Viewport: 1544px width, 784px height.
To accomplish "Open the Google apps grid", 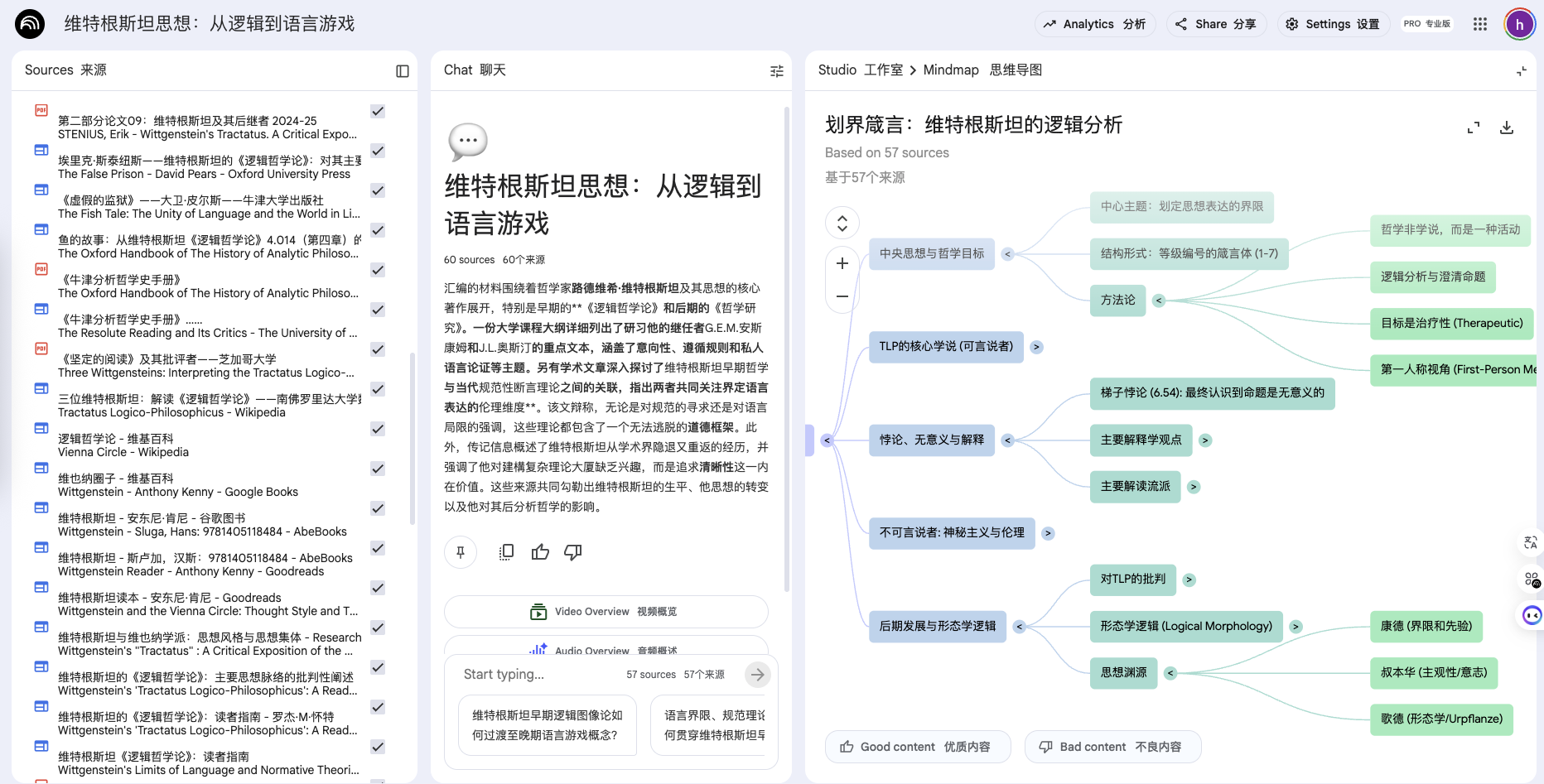I will pos(1480,24).
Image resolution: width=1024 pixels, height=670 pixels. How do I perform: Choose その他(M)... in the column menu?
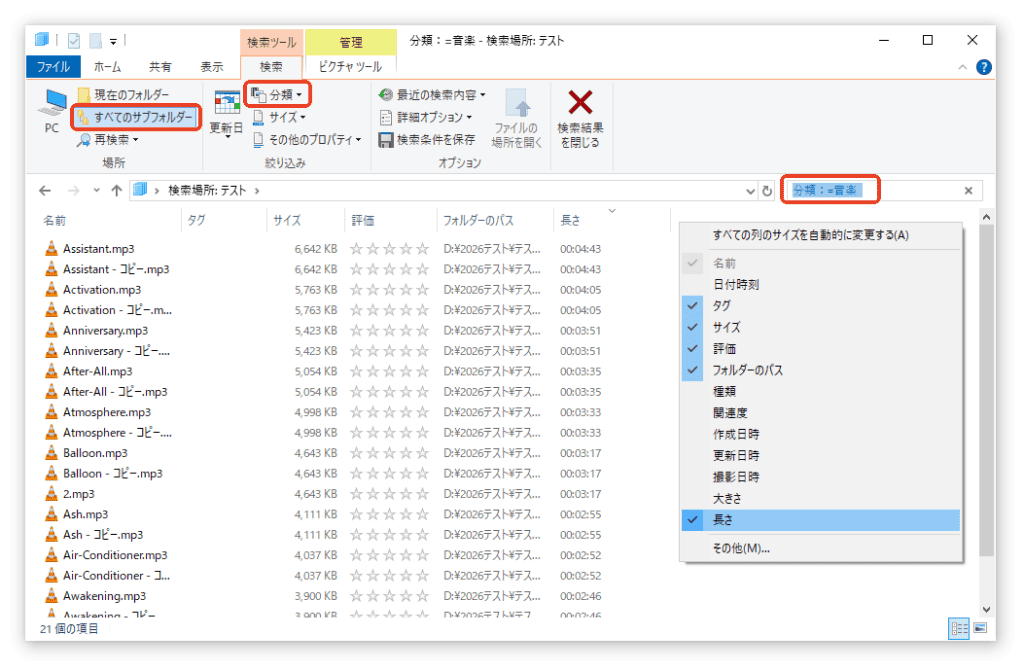(x=741, y=548)
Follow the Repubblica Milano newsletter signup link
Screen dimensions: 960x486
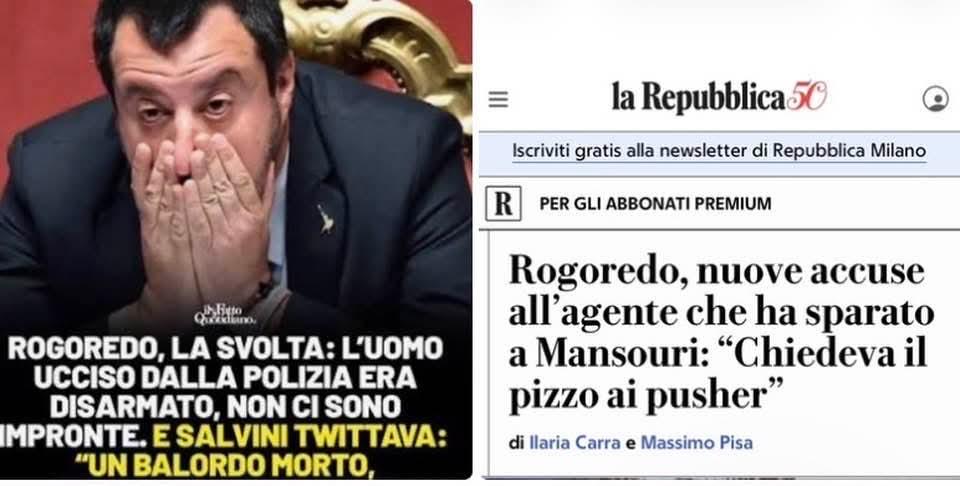[719, 151]
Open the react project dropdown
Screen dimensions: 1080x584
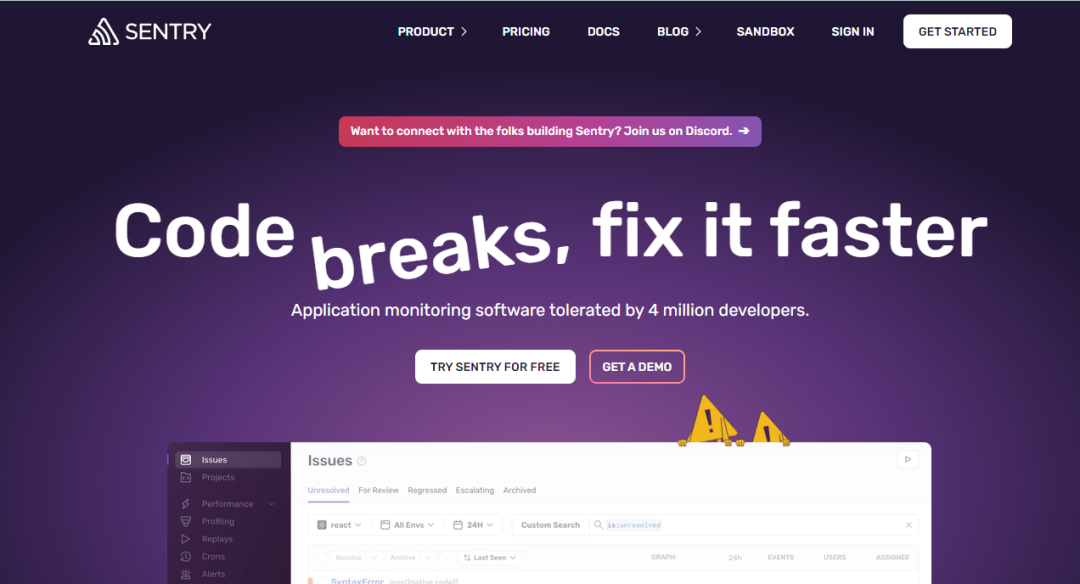[x=340, y=525]
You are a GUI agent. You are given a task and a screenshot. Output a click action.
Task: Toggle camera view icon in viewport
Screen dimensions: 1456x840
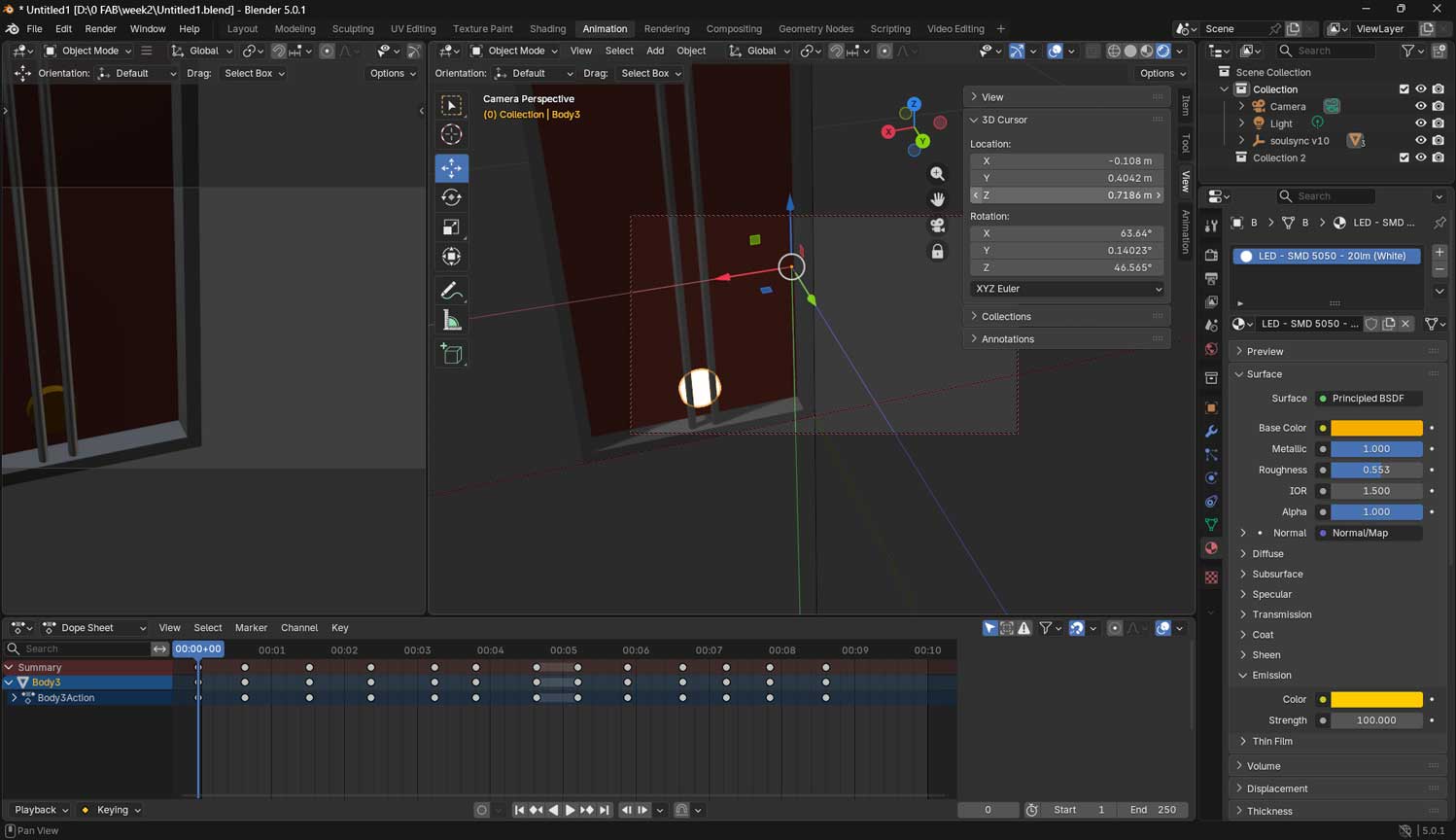click(937, 226)
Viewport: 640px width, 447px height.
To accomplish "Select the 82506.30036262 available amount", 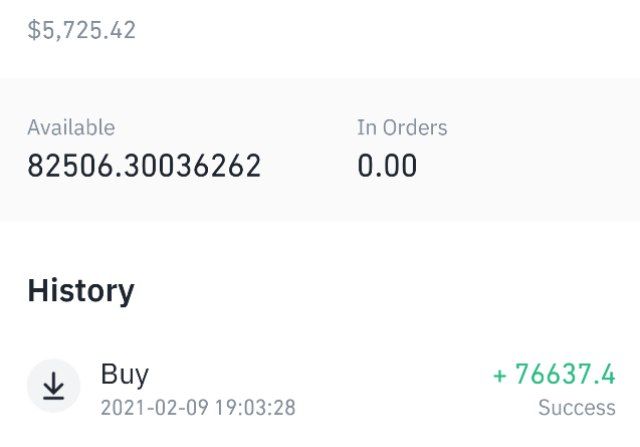I will coord(144,165).
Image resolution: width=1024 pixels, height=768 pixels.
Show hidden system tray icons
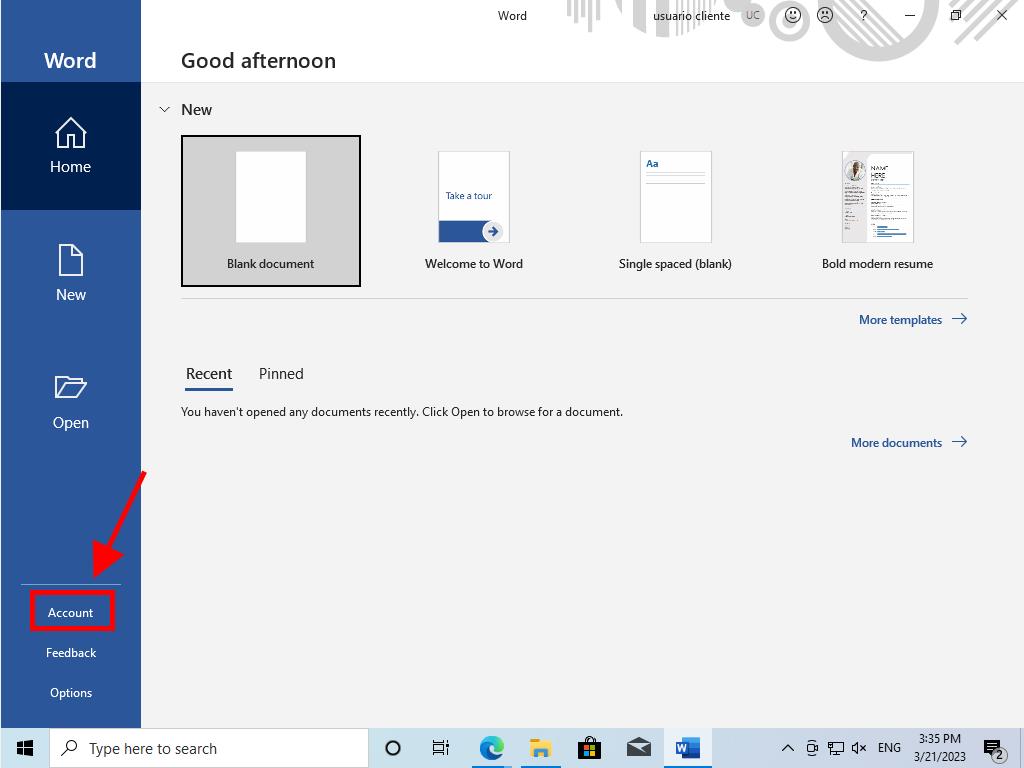pos(787,748)
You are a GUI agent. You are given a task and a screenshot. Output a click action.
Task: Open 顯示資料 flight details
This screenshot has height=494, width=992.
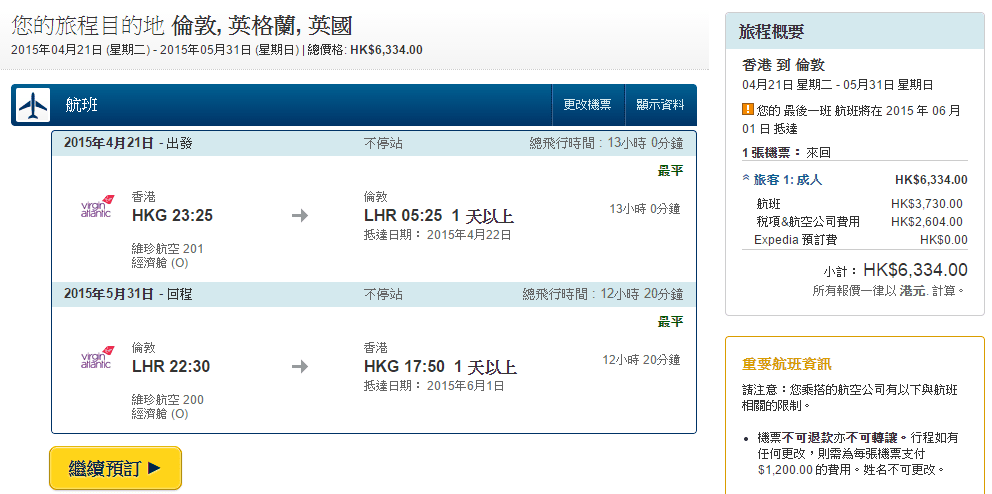click(660, 105)
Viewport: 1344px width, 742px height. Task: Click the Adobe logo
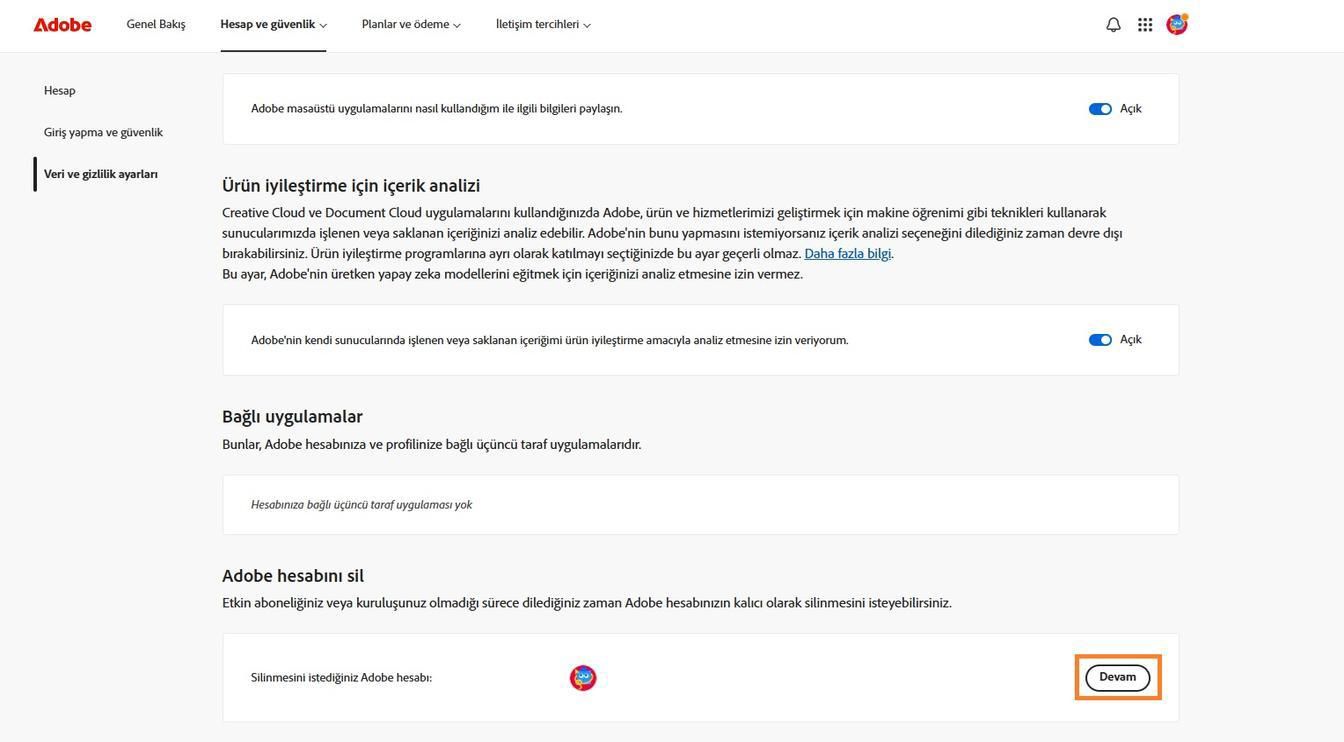[x=62, y=22]
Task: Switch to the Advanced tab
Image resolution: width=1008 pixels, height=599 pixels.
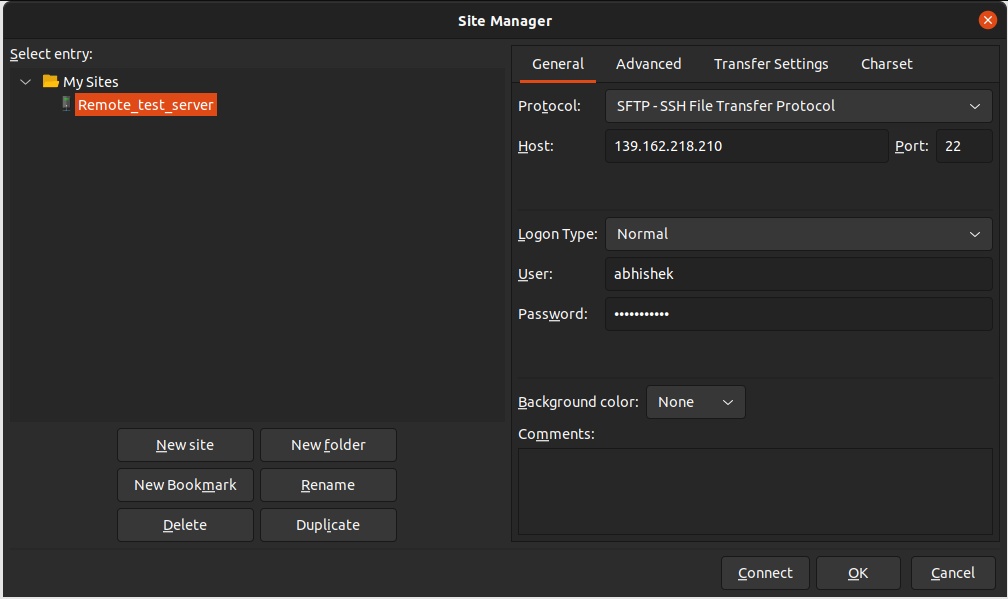Action: (x=648, y=64)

....

**What is needed:** Please format the part of the entries that opens with the line containing "Image resolution: width=1024 pixels, height=670" and closes with the line containing "click(937, 226)" as a numbered list, skipping blank lines and leaving the pictures out.

**Written answer:**
1. Image resolution: width=1024 pixels, height=670 pixels. How do I perform: Choose その他(M)... in the column menu?
2. (x=741, y=548)
3. Follow the Repubblica Milano newsletter signup link
4. Screen dimensions: 960x486
5. [719, 151]
6. Open the react project dropdown
7. Screen dimensions: 1080x584
8. [x=340, y=525]
9. You are a GUI agent. You are given a task and a screenshot. Output a click action.
10. Task: Toggle camera view icon in viewport
11. Screen dimensions: 1456x840
12. click(937, 226)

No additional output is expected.